The Mudcat Café TM
Thread #113173   Message #2403784
Posted By: robomatic
02-Aug-08 - 03:07 PM
Thread Name: BS: Exxon Mobil Corp. Record profits
Subject: RE: BS: Exxon Mobil Corp. Record profits
Right now I believe EB over JTS, who is clearly pulling numbers out of you-nowhere. Get off your backside and come up with some real numbers rather than just impugn EB... The internet's full of good stuff, get your girlfriend to help you out.

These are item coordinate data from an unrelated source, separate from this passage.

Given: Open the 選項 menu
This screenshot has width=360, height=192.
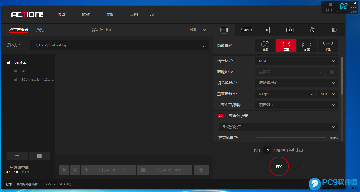Looking at the screenshot, I should (61, 15).
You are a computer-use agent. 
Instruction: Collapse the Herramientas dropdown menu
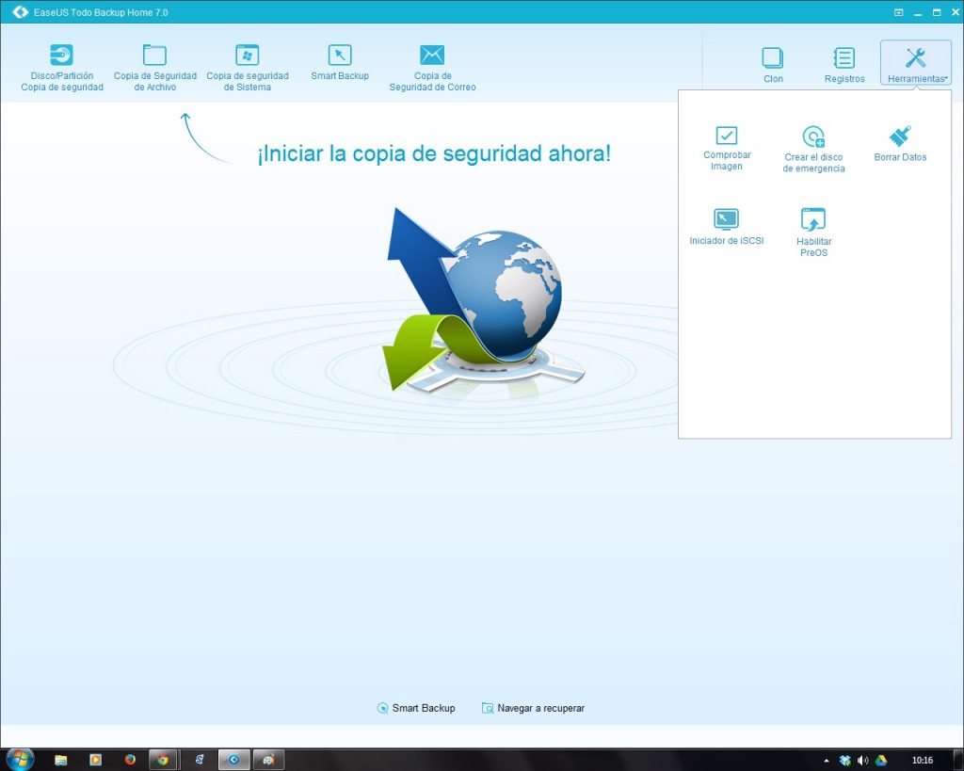915,64
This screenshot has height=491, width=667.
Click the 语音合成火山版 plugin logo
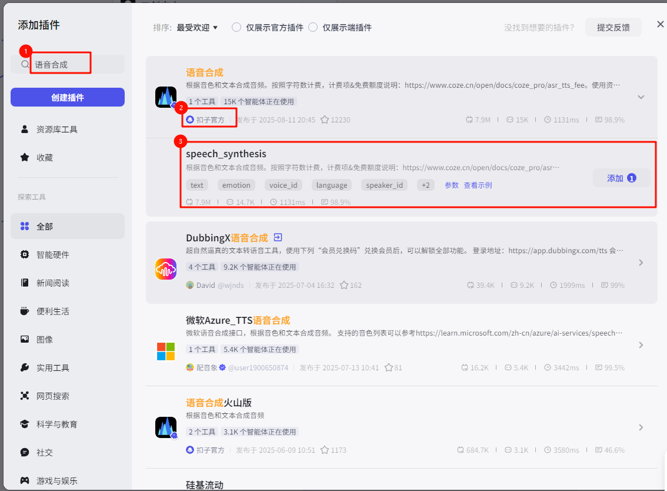coord(166,427)
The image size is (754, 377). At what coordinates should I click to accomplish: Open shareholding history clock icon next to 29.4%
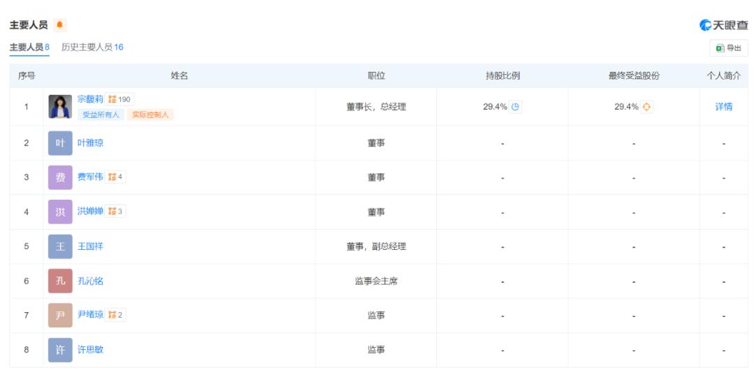[515, 107]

Back around '99 oil was $9 a barrel out of Alaska and some pundits were predicting this would go on for years. This doesn not mean the oil companies were making a profit at those rates. In order to maintain infrastructure, market share, and payrolls they had to keep goin'. And nobody gave a tinker's cuss about it, so from the point of view of the oil companies, why should they care about the bleating at the pumps as gen X'ers fill up their Rav4s for that solo ride to the espresso bar?

Meanwhile, one of the things that happens when oil is down, which it has been recently, is that a lot of support/ remedial work does not get done at the major industrial sites required for the movement and refining of the crude. BP's site down in Texas was so poorly maintained they had a major disaster and killed 15 on-site workers and injured 500.

Refineries are notoriously tight because they don't own the oil, they buy it, process it, and market the products. They are run with skinny margins.

There is a lot of catch-up and environmentally mandated work that's been going on now that some sectors of the oil bidness are flush. They are notoriously tight with a dollar and this work wouldn't get done without the recent surge in price.

Meanwhile, the high prices in the States are getting several important things done at once:

1) Making Americans familiar with what Europeans have been going through for years.
2) Encouraging some seldom seen restraint on the part of the gas burning public.
3) Shifting economic investment to alternative fuels/ energy development.
4) Giving us a vital warning as to what's ahead. There is still a huge amount of petrochemical reserve in the world, but it's a finite resource, and this is a warning (actually so far it is a minor warning).
5) Exxon needs to have some of the ready at hand to finally pay out Alaskans for their losses during the Exxon Valdez spill.

Oh, and while Exxon was reaping in the billions, General Motors was
losing them, on account of pretty horrible management choices over what to develop and produce, and a lot of arm waving about efficiency and the hydrogen economy which they've been doing to assure us they are ready for the future. I got a look at the BMW museum in Munich back in the 80's and they were talking about efficiency and recycling even then.

So this price hike is highly valuable for separating the BS from the fax.